- _PROVIDED DATA_:

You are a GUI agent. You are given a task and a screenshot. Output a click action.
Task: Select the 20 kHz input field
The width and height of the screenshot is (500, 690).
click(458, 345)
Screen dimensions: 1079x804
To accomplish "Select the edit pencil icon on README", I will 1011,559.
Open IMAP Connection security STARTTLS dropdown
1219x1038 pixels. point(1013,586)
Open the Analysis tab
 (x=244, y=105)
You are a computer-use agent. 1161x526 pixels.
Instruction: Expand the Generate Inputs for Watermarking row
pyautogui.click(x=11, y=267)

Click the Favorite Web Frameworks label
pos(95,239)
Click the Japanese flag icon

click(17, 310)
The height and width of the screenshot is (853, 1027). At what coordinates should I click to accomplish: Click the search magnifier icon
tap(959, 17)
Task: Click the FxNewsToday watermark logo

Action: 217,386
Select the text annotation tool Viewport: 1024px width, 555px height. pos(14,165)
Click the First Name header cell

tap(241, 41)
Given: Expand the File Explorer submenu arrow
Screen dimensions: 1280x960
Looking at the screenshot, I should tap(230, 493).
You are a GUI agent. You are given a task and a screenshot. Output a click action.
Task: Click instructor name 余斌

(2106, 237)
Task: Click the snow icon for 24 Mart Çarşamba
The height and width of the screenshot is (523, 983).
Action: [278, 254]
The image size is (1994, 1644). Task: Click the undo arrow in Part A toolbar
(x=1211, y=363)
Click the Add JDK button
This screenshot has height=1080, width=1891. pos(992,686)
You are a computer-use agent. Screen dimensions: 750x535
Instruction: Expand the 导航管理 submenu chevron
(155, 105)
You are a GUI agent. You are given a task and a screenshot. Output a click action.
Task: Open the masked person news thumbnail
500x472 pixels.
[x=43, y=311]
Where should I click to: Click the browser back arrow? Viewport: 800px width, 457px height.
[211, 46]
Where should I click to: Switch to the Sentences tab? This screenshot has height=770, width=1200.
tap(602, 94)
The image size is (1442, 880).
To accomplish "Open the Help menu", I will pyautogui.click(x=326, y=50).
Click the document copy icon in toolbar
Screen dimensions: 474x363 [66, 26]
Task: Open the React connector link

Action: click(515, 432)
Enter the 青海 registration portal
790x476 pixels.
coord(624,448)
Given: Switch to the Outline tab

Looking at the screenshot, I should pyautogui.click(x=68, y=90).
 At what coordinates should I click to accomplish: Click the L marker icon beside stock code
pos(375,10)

- _DIRECTIONS_:
Retype the material above in full, with nothing altered.

- _TASK SOLUTION_:
You are a GUI agent. You are given a task and a screenshot. Output a click action.
Task: Select the 20 kHz input field
The width and height of the screenshot is (500, 690).
click(458, 345)
Screen dimensions: 1079x804
To accomplish "Select the edit pencil icon on README", I will 1011,559.
Open IMAP Connection security STARTTLS dropdown
1219x1038 pixels. point(1013,586)
Open the Analysis tab
 (x=244, y=105)
You are a computer-use agent. 1161x526 pixels.
Instruction: Expand the Generate Inputs for Watermarking row
pyautogui.click(x=11, y=267)

Click the Favorite Web Frameworks label
pos(95,239)
Click the Japanese flag icon

click(17, 310)
The height and width of the screenshot is (853, 1027). At what coordinates should I click to accomplish: Click the search magnifier icon
tap(959, 17)
Task: Click the FxNewsToday watermark logo

Action: 217,386
Select the text annotation tool Viewport: 1024px width, 555px height. pos(14,165)
Click the First Name header cell

tap(241, 41)
Given: Expand the File Explorer submenu arrow
Screen dimensions: 1280x960
Looking at the screenshot, I should tap(230, 493).
You are a GUI agent. You are given a task and a screenshot. Output a click action.
Task: Click instructor name 余斌

(2106, 237)
Task: Click the snow icon for 24 Mart Çarşamba
The height and width of the screenshot is (523, 983).
Action: [278, 254]
The image size is (1994, 1644). Task: Click the undo arrow in Part A toolbar
(x=1211, y=363)
Click the Add JDK button
This screenshot has height=1080, width=1891. pos(992,686)
You are a computer-use agent. Screen dimensions: 750x535
Instruction: Expand the 导航管理 submenu chevron
(155, 105)
You are a GUI agent. You are given a task and a screenshot. Output a click action.
Task: Open the masked person news thumbnail
500x472 pixels.
[x=43, y=311]
Where should I click to: Click the browser back arrow? Viewport: 800px width, 457px height.
[211, 46]
Where should I click to: Switch to the Sentences tab? This screenshot has height=770, width=1200.
tap(602, 94)
The image size is (1442, 880).
To accomplish "Open the Help menu", I will pyautogui.click(x=326, y=50).
Click the document copy icon in toolbar
Screen dimensions: 474x363 [66, 26]
Task: Open the React connector link

Action: click(515, 432)
Enter the 青海 registration portal
790x476 pixels.
coord(624,448)
Given: Switch to the Outline tab

Looking at the screenshot, I should pyautogui.click(x=68, y=90).
 At what coordinates should I click to accomplish: Click the L marker icon beside stock code
pos(375,10)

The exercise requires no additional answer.